* **DIRECTIONS FOR THIS TASK**
Leaving out every picture, transcribe the lines from the line that contains "Given: Click the stacked layers icon" to the end of the entries below, both ends included.

[INPUT — start]

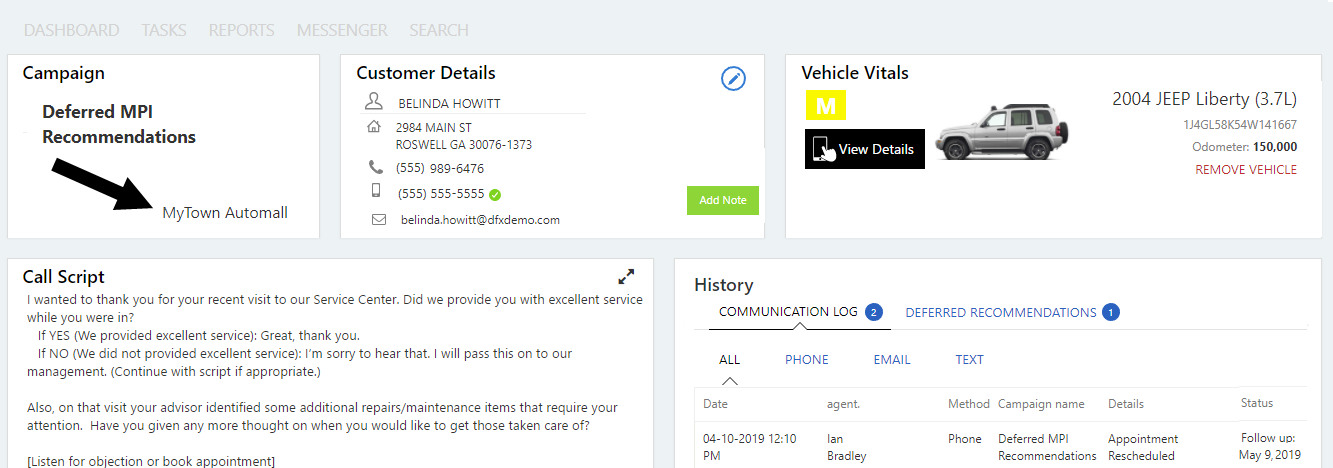Click the email envelope icon
The image size is (1333, 468).
pos(379,219)
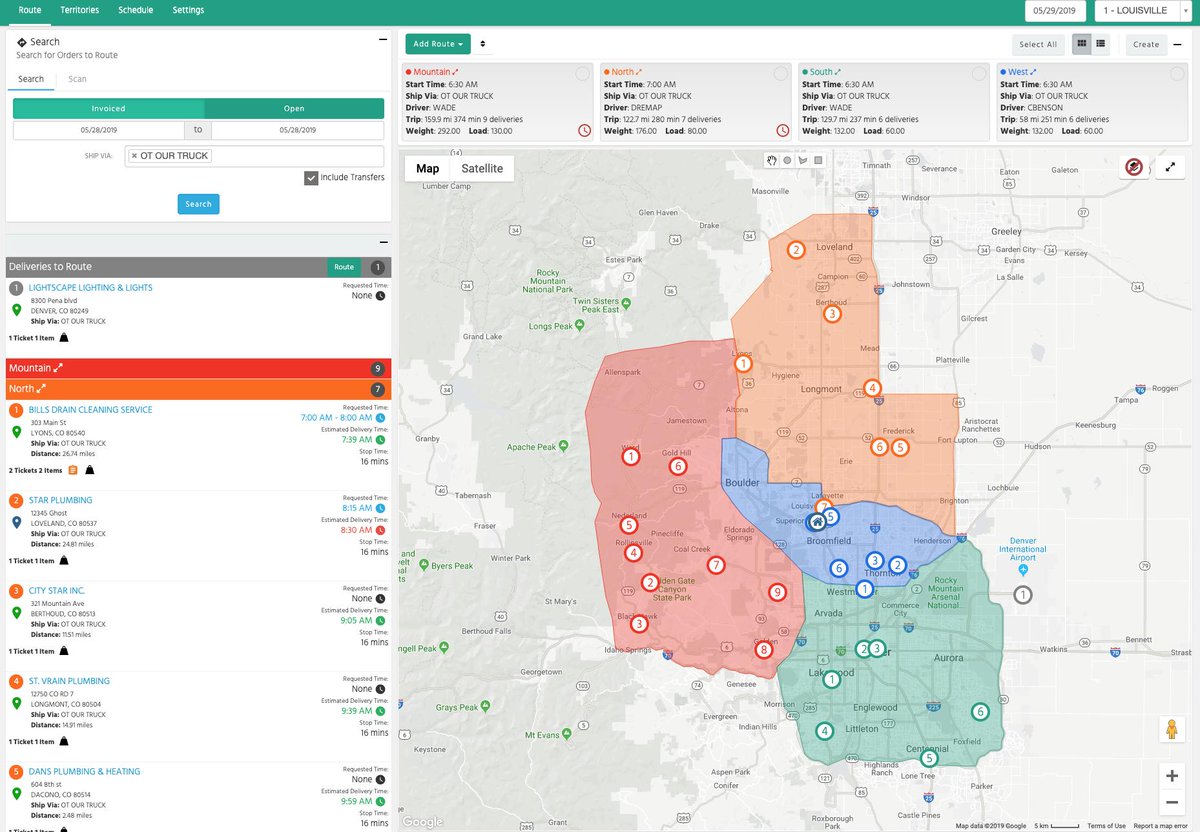The width and height of the screenshot is (1200, 832).
Task: Select the polygon drawing tool on the map
Action: 803,160
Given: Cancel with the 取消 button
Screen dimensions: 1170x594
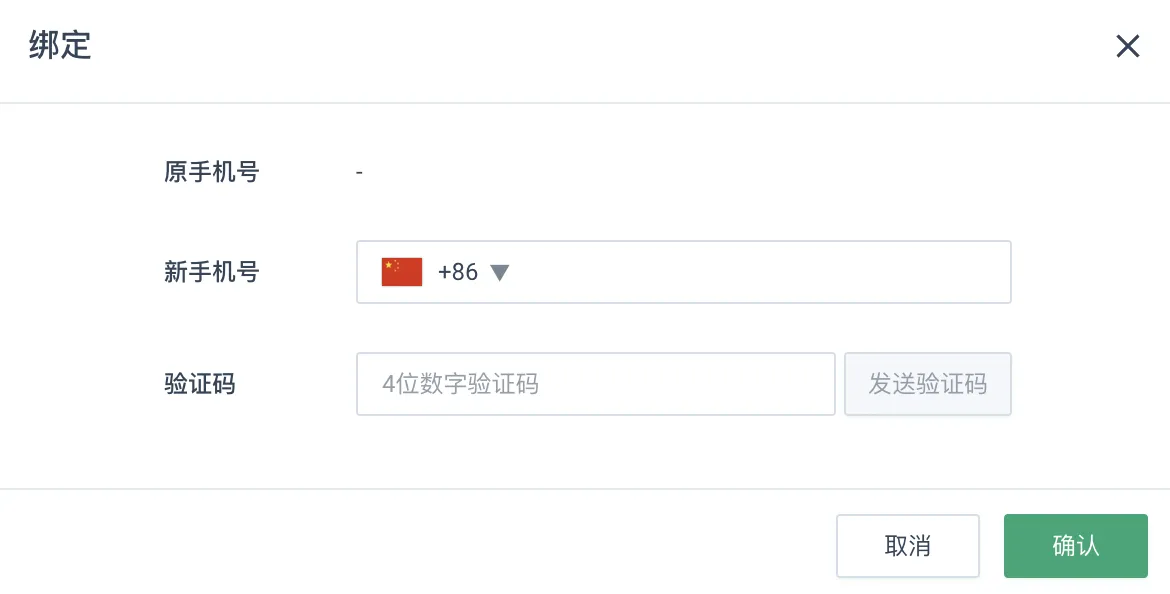Looking at the screenshot, I should click(907, 545).
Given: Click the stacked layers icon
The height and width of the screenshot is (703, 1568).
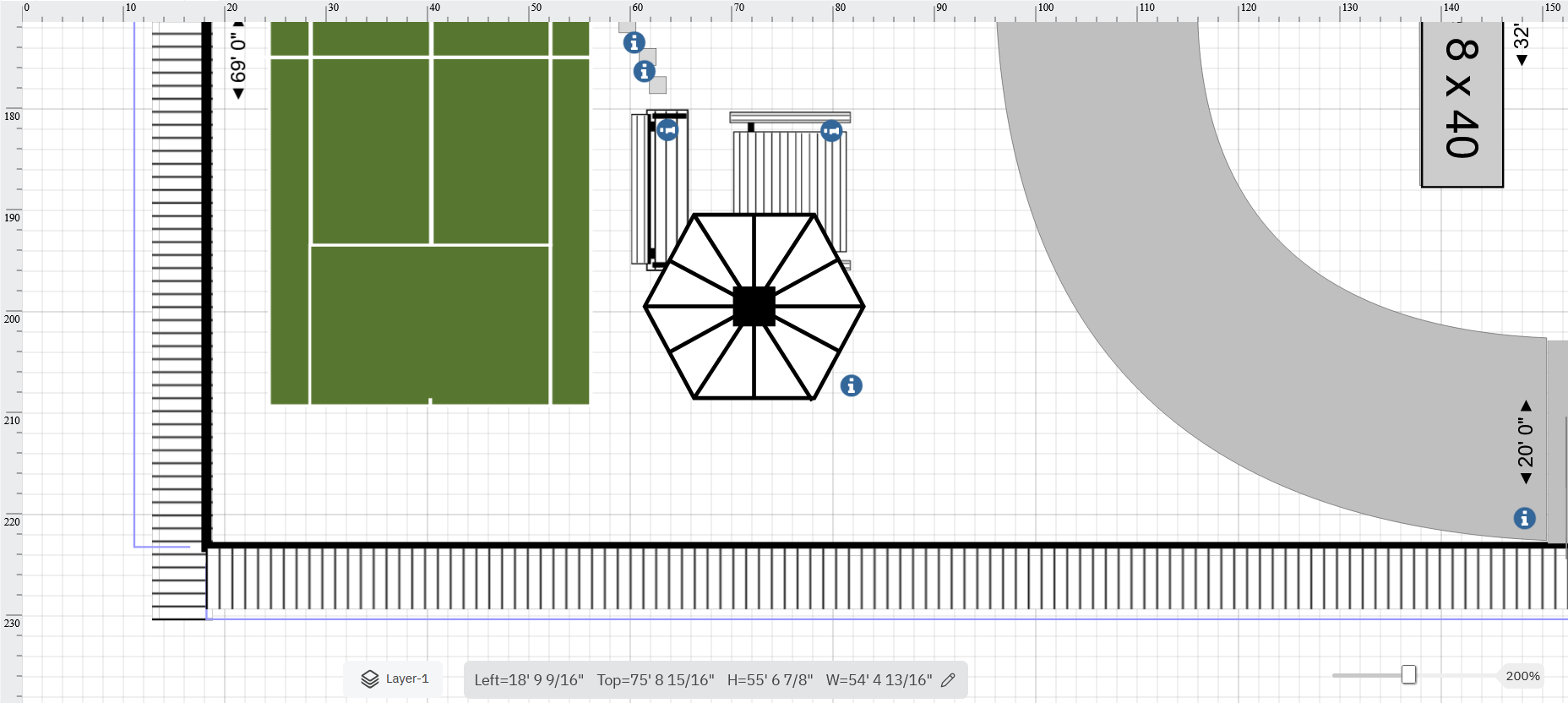Looking at the screenshot, I should coord(370,679).
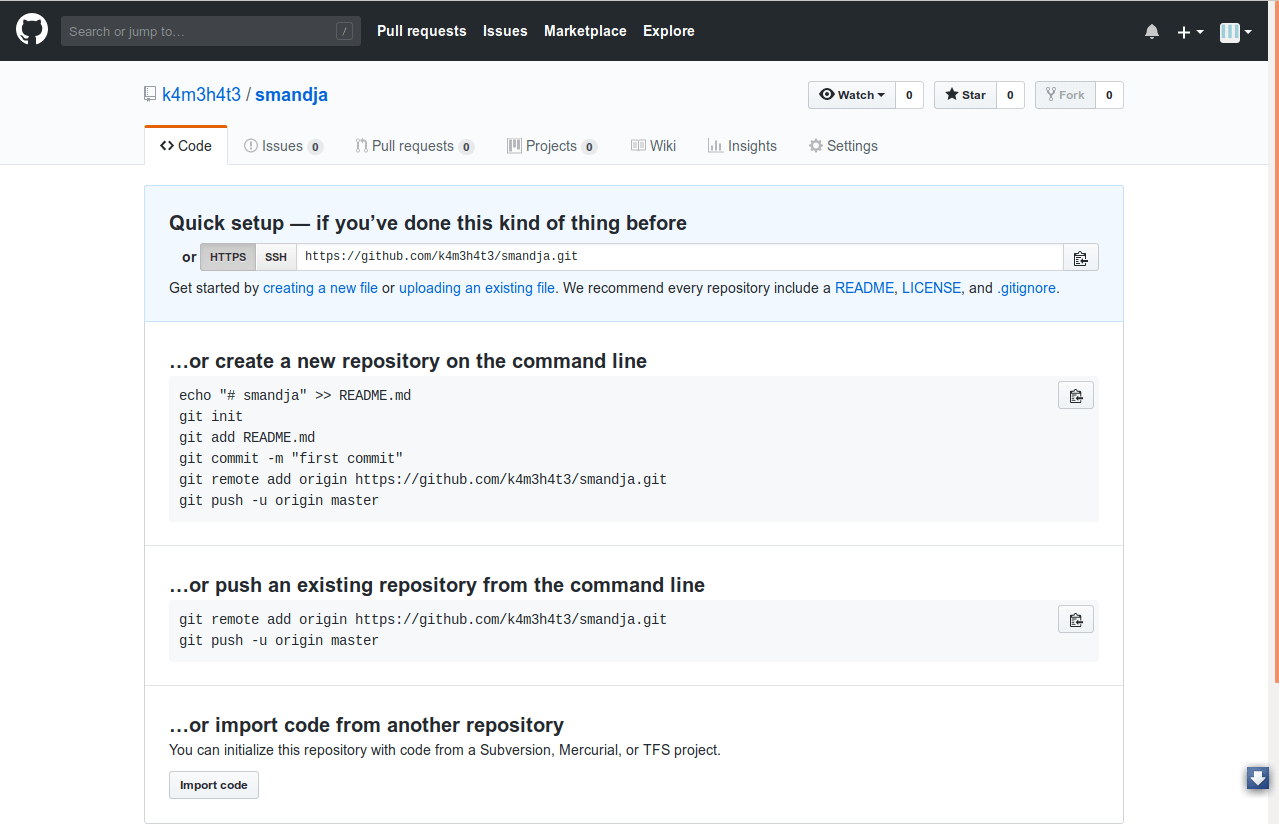Click the repository book icon beside k4m3h4t3

click(149, 94)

[INPUT — finish]

* **RESPONSE**
Given: Click the stacked layers icon
The height and width of the screenshot is (703, 1568).
Looking at the screenshot, I should coord(370,679).
Click the repository book icon beside k4m3h4t3

click(149, 94)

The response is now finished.